## Stated task
Rewrite the rows beginning with the line containing "The width and" and continuing through the line containing "click(x=362, y=1386)", changing "screenshot" to "capture" wherever it occurs and leaving everything else unchanged.

## Exercise materials
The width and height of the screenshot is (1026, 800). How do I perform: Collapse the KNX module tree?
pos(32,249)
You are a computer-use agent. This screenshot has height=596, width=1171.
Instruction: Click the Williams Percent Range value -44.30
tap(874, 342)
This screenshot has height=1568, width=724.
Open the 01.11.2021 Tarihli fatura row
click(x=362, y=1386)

---

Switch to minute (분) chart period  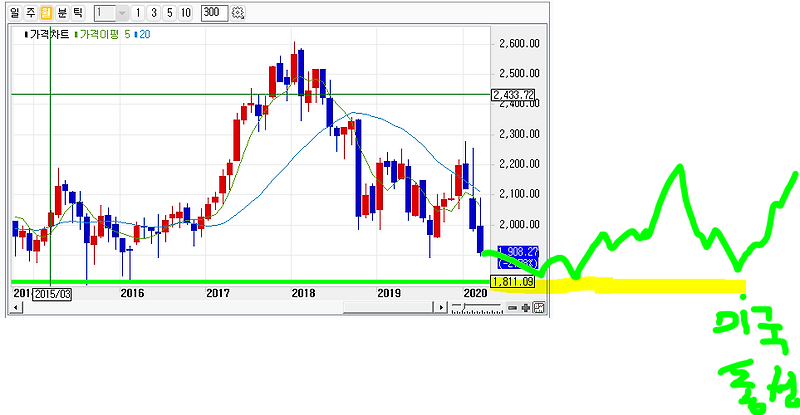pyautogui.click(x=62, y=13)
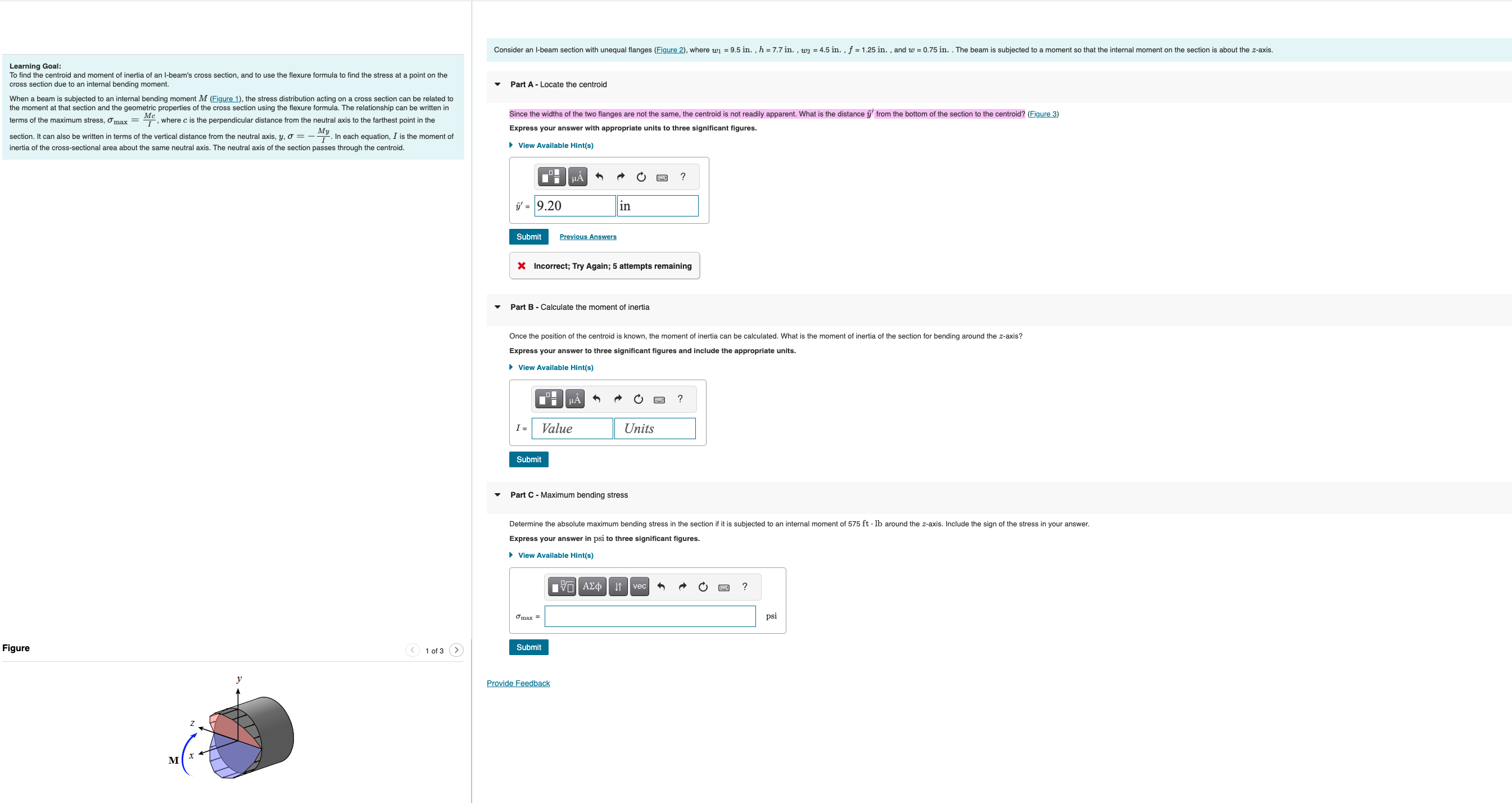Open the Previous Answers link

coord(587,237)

## Result of the task
The width and height of the capture is (1026, 800). How do I perform: Collapse the KNX module tree?
pos(32,249)
You are a computer-use agent. This capture has height=596, width=1171.
Instruction: Click the Williams Percent Range value -44.30
tap(874, 342)
This capture has height=1568, width=724.
Open the 01.11.2021 Tarihli fatura row
click(x=362, y=1386)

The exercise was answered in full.